In [10]:
import numpy as np
from sklearn.cluster import KMeans
import torch.autograd as autograd
class Node:
    def __init__(self, data=None, parent=None):
        self.data = data
        self.parent = parent
        self.left = None
        self.right = None
        self.is_leaf = True
        self.centroid = np.mean(data, axis=0) if data is not None else None
        self.weight = (0.5)*len(data) if data is not None else 0

    def set_children(self, left, right):
        self.left = left
        self.right = right
        self.is_leaf = False

    def remove(self):
        if self.parent:
            if self.parent.left == self:
                self.parent.left = None
            elif self.parent.right == self:
                self.parent.right = None
            if not self.parent.left and not self.parent.right:  # If no children left, make it a leaf
                self.parent.is_leaf = True
            self.parent = None



In [13]:
class ClusterTree:
    def __init__(self, D, L, T, P):
        self.root = Node(data=D)
        self.L = L
        self.T = T
        
        self.P = P
        self.iter = 0
    def update_weights(self, node):
        if node:
            # Apply the weight update formula
            node.weight = node.weight * 0.5 + len(node.data) * 0.5 if node.data is not None else node.weight * 0.5
            self.update_weights(node.left)
            self.update_weights(node.right)

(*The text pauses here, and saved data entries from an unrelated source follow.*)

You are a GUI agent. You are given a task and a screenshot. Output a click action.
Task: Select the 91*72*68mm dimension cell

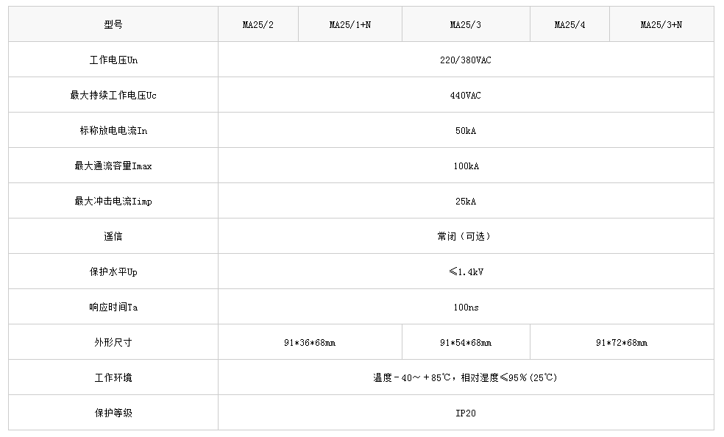[622, 342]
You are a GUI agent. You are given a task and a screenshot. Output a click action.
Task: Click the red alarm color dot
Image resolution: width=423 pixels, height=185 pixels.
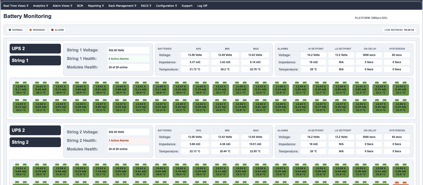(x=52, y=30)
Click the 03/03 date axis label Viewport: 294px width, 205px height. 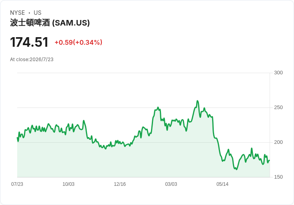coord(171,184)
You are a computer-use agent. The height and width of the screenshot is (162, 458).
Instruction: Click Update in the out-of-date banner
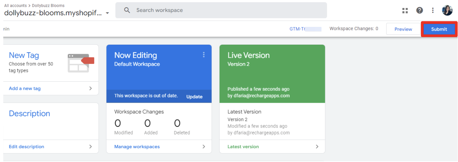(194, 97)
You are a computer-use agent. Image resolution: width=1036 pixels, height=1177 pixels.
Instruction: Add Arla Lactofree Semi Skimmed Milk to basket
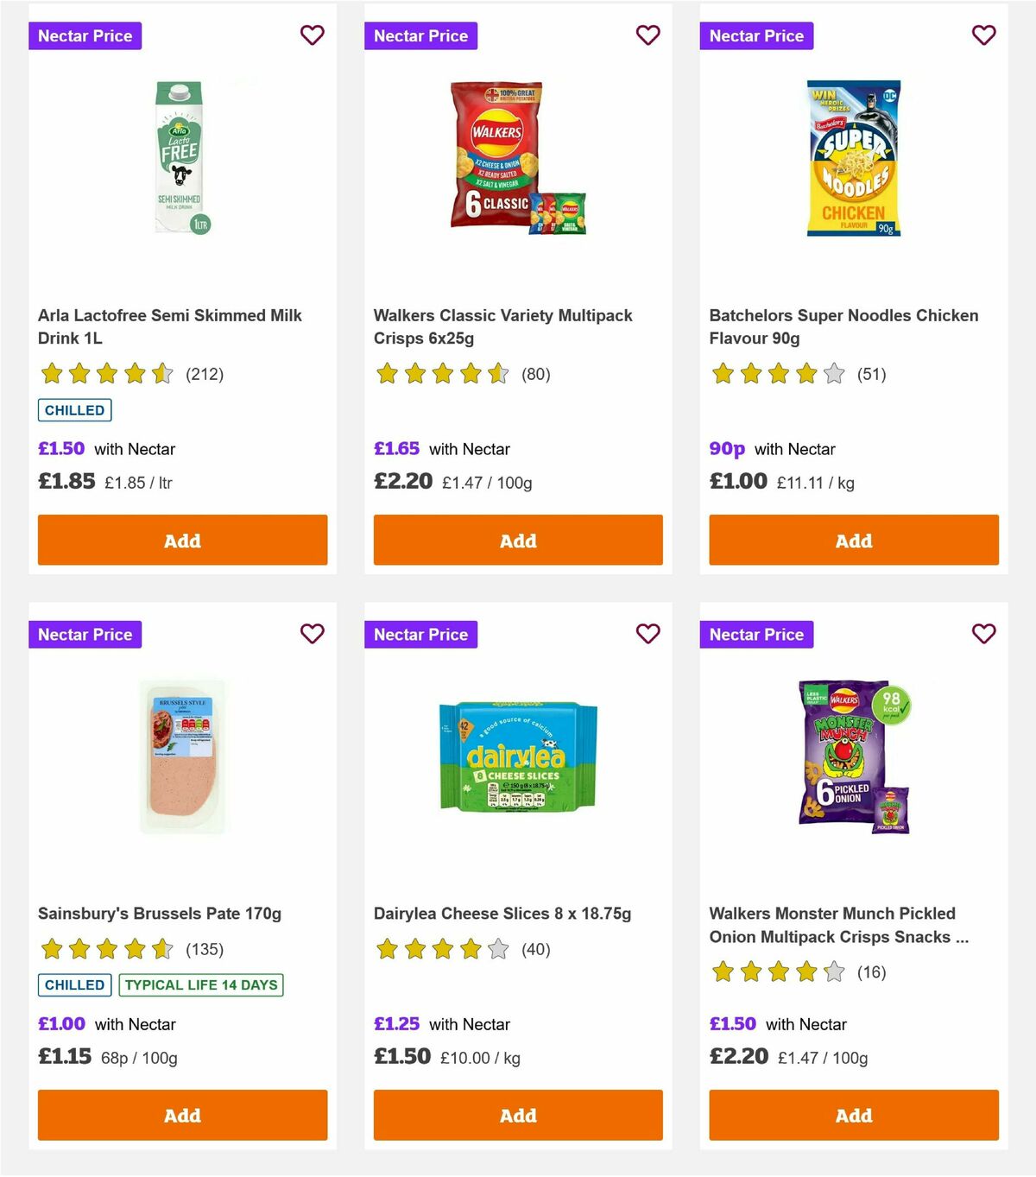pyautogui.click(x=182, y=541)
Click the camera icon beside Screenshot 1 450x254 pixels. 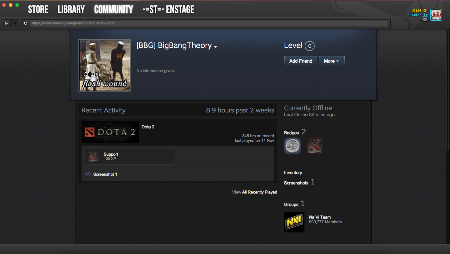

    def prune(self, node):
        if node and node.weight < self.P:
            node.remove()
        if node.left:
            self.prune(node.left)
        if node.right:
            self.prune(node.right)


    def split_node(self, node):
        if len(node.data) <= 1:  # Cannot split if node has 1 or no data points
            return

        # Apply k-means with k=2 to the node's data
        kmeans = KMeans(n_clusters=2, random_state=0, n_init = 'auto').fit(node.data)
        labels = kmeans.labels_

        # Partition the node's data into two clusters based on k-means labels
        left_data = node.data[labels == 0]
        right_data = node.data[labels == 1]

        # Create left and right children nodes if both clusters have data
        if len(left_data) > 0 and len(right_data) > 0:
            left_node = Node(data=left_data, parent=node)
            right_node = Node(data=right_data, parent=node)
            node.set_children(left_node, right_node)

    def grow_tree(self):
        leaf_nodes = self.get_leaf_nodes(self.root)

        max_diff_node = max(leaf_nodes, key=lambda x: np.sum(np.abs(x.data - x.centroid)))
        self.split_node(max_diff_node)
        leaf_nodes = [node for node in self.get_leaf_nodes(self.root) if node.is_leaf]

    def get_leaf_nodes(self, node, leaves=None):
        if leaves is None:
            leaves = []
        if node.is_leaf:
            leaves.append(node)
        if node.left:
            self.get_leaf_nodes(node.left, leaves)
        if node.right:
            self.get_leaf_nodes(node.right, leaves)
        return leaves

    def assign_points_to_leaves_and_update(self, data):
        
        for point in data:   # Find the closest leaf node for each point
            closest_leaf, min_dist = None, float('inf')
            for leaf in self.get_leaf_nodes(self.root):
                dist = np.linalg.norm(point - leaf.centroid)  # Euclidean distance
                if dist < min_dist:
                    closest_leaf, min_dist = leaf, dist
    
            # Append the point to the closest leaf node's data
            if closest_leaf.data is not None:
                closest_leaf.data = np.vstack([closest_leaf.data, point])
            else:  # If the leaf node has no data yet
                closest_leaf.data = np.array([point])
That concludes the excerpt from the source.